TASK PROMPT: Go to the line containing "Image resolution: width=1512" below; retype it and all following lines exactly, and leave out the pictures.

INPUT RECORDS:
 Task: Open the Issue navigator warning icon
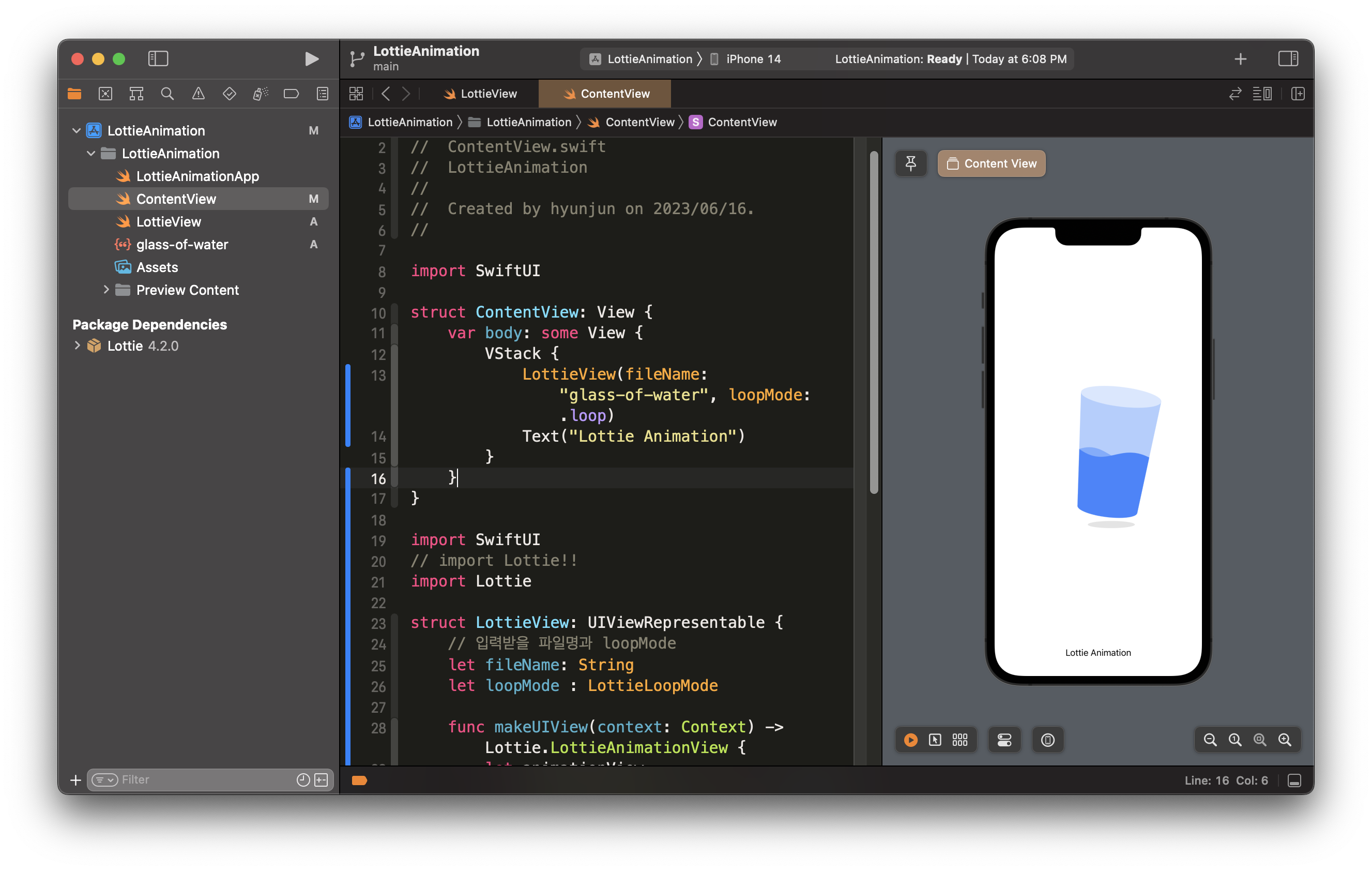[199, 94]
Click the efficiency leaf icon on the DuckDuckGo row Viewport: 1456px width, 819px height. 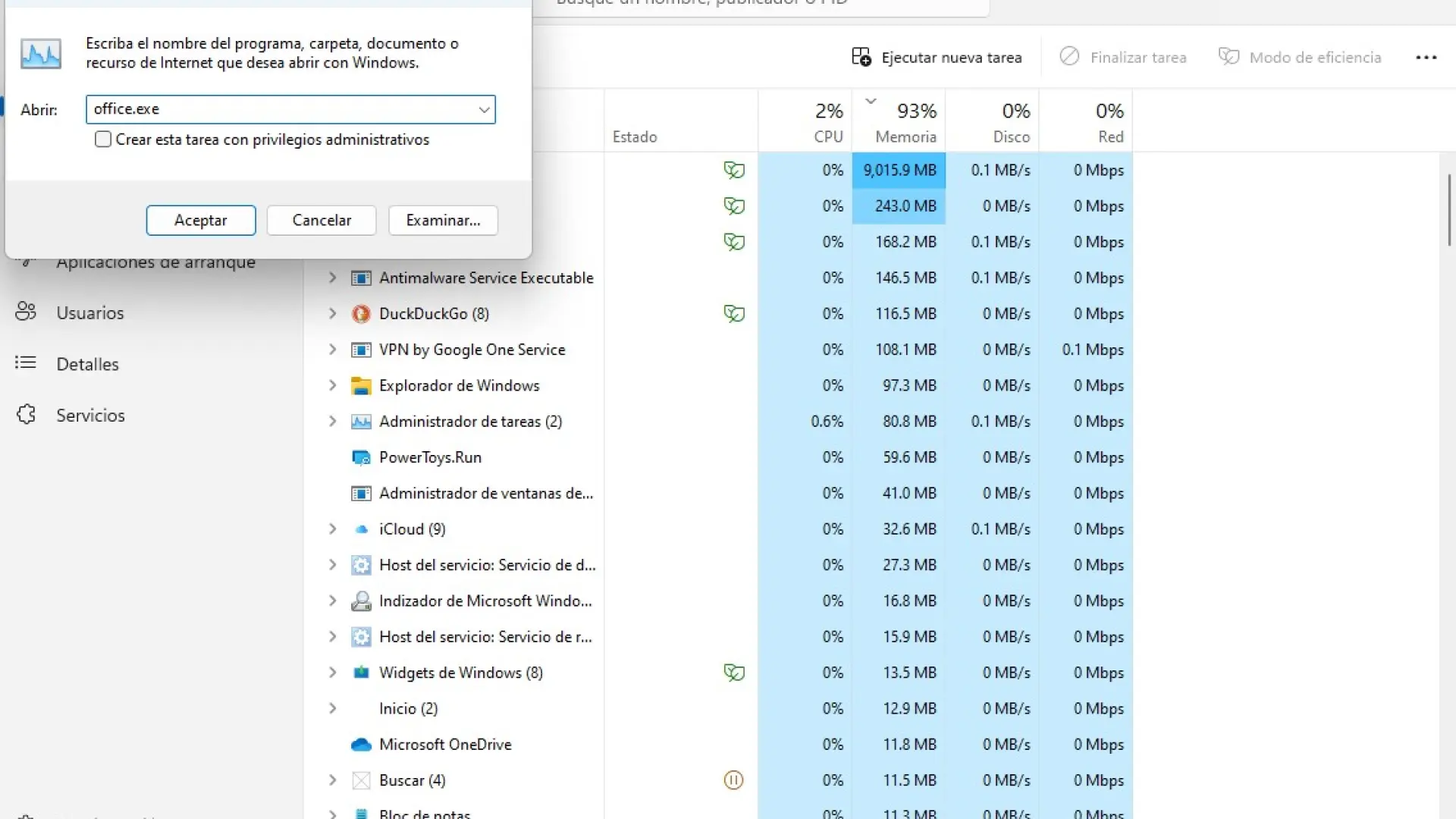tap(733, 314)
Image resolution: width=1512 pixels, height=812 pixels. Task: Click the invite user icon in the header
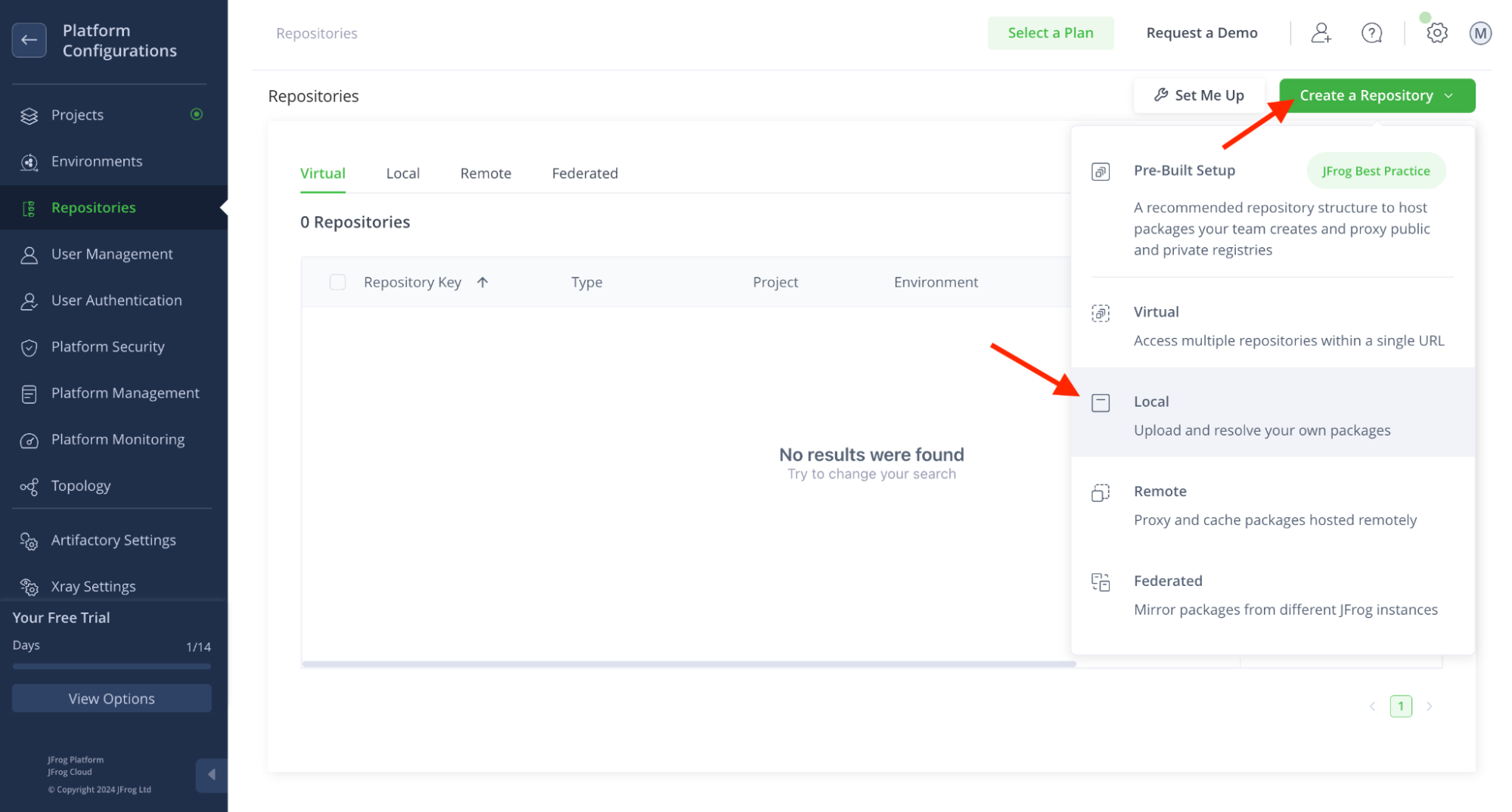[1321, 33]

RESULT OF THE TASK:
Image resolution: width=1512 pixels, height=812 pixels. Task: Click the invite user icon in the header
[1321, 33]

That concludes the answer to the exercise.